By-and-by, when the days of mourning were ended, Lady Essendine came out of her strict retirement to present Mrs. McKay at Court; and the handsome Spanish girl with the strange romantic history was one of the greatest successes of the next London season. Ere long the future succession of the Essendine title was assured beyond doubt. McKay was blessed with a numerous family—many sons came to satisfy the head of the house that the title of Essendine and the family name were in no danger of extinction. But Lord Essendine lived for many years after the termination of the Crimean war, and McKay was a general officer and a Knight of the Bath before he became the fifteenth Earl of Essendine.
Having thus disposed of the hero whose early career was so chequered and eventful, I must add a word as to the fate of the other actors in this veracious narrative.
First as to Hyde, who continued to be known by that name to his death, preferring it greatly to the other, with its painful memories. He remained a prisoner in the depôt of the Prefecture only a few days. The confession made by Ledantec and the evidence of other witnesses so amply attested the innocence of the M. Gascoigne accused of the Tinplate Street murder that his release followed as a matter of course. Hyde waited in Paris to hear the issue of the trial of the real offenders, and, painful as it was to be present at the sentence of the woman who had once borne his name, he yet listened without flinching to the whole story. After all, there was a certain relief in knowing that he was well rid of her. It was little likely that the Central prison to which she was consigned in perpetual "reclusion" would ever surrender its prey.
He heard, too, with lively satisfaction, the sentence of his old foe, Ledantec, to hard labour at the galleys for twenty years.
With these trials, and the penalties that followed them, he turned down for ever the dark page of his life, and presently returned to England, where he spent the remainder of his leave with his old friend and comrade, McKay.

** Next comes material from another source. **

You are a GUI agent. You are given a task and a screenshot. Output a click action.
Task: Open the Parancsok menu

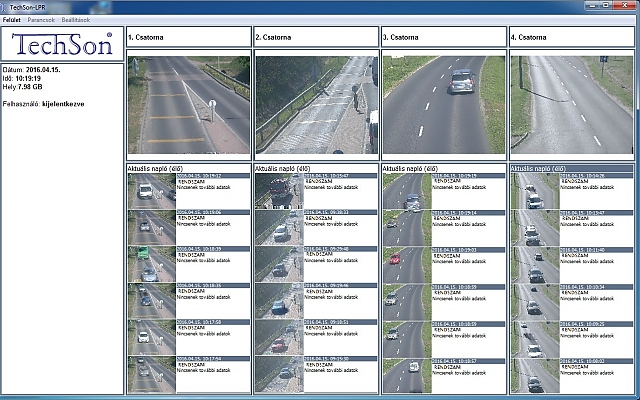click(x=41, y=19)
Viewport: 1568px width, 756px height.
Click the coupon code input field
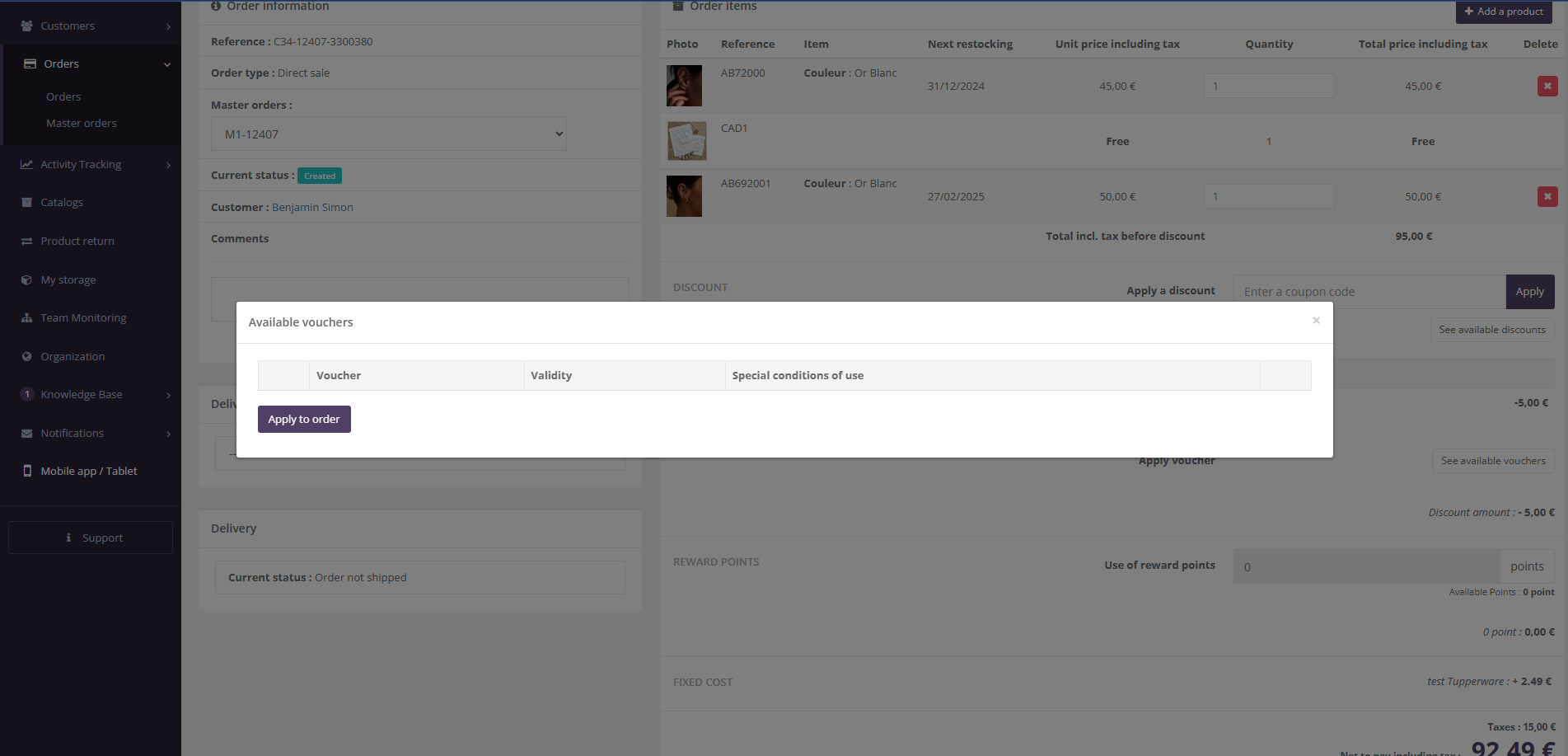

After that had expired he returned to the Crimea, and was present at the closing scenes of the war. He continued to serve with the Royal Picts for many years more—the regiment had become his home—and, as he was in due course promoted to the post of paymaster, his position and income were materially changed.

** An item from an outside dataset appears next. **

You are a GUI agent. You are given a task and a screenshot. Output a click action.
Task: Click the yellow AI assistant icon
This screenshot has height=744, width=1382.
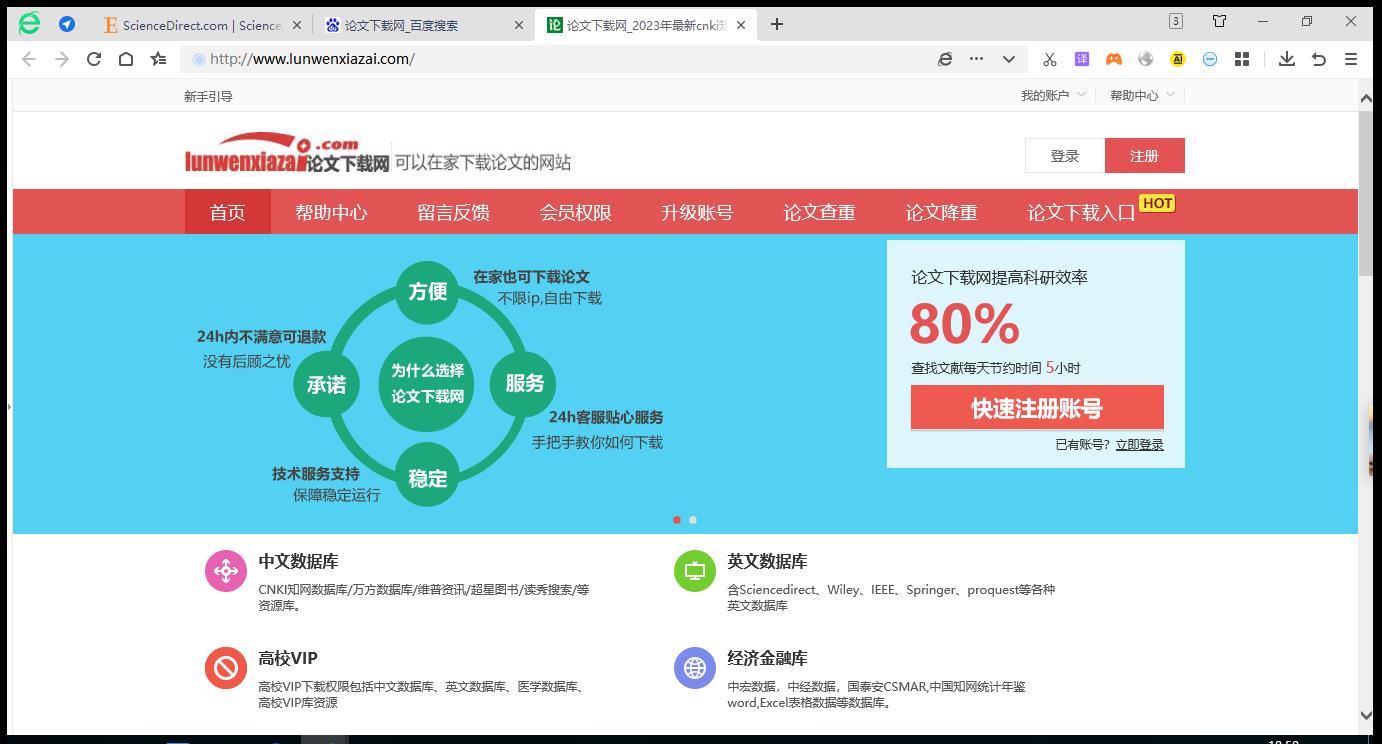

He lived to a green old age, retiring from the service full of rank and honour. Colonel Hyde was long a notable figure at his club in Pall Mall, which gained a new and very popular chef when Anatole Belhomme wrote him that he had been summarily dismissed from the French police. Hyde spent a great portion of every year at Essendine Castle, after his friend had succeeded to the estates, and there was no more honoured guest than he at the coming of age of Rupert, Viscount Lydstone, his godson.
The boy whom Mrs. Wilders had hesitated to surrender to old Lord Essendine, from greed rather than maternal instinct, was not neglected by the old peer. After the mother had passed out of sight, the son was brought up decently, given a good education, and eventually started in life. He adopted the military profession, and was not denied the support and encouragement of Stanislas McKay.

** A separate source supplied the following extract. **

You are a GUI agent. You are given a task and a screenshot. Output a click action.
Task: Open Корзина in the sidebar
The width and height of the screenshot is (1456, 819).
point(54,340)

Our hero was able to help his uncle, too, the much-aggrieved functionary of the Military Munition Department, and secured for him the decoration he had so long coveted in vain.
Uncle Barto, the worthy captain of the Burlington Castle, made a snug fortune by his commercial ventures during the war, and paid regular visits to his nephew, Stanny. Mrs. McKay, or Countess of Essendine as she became, could never forget what she owed for his generous hospitality on board the Burlington.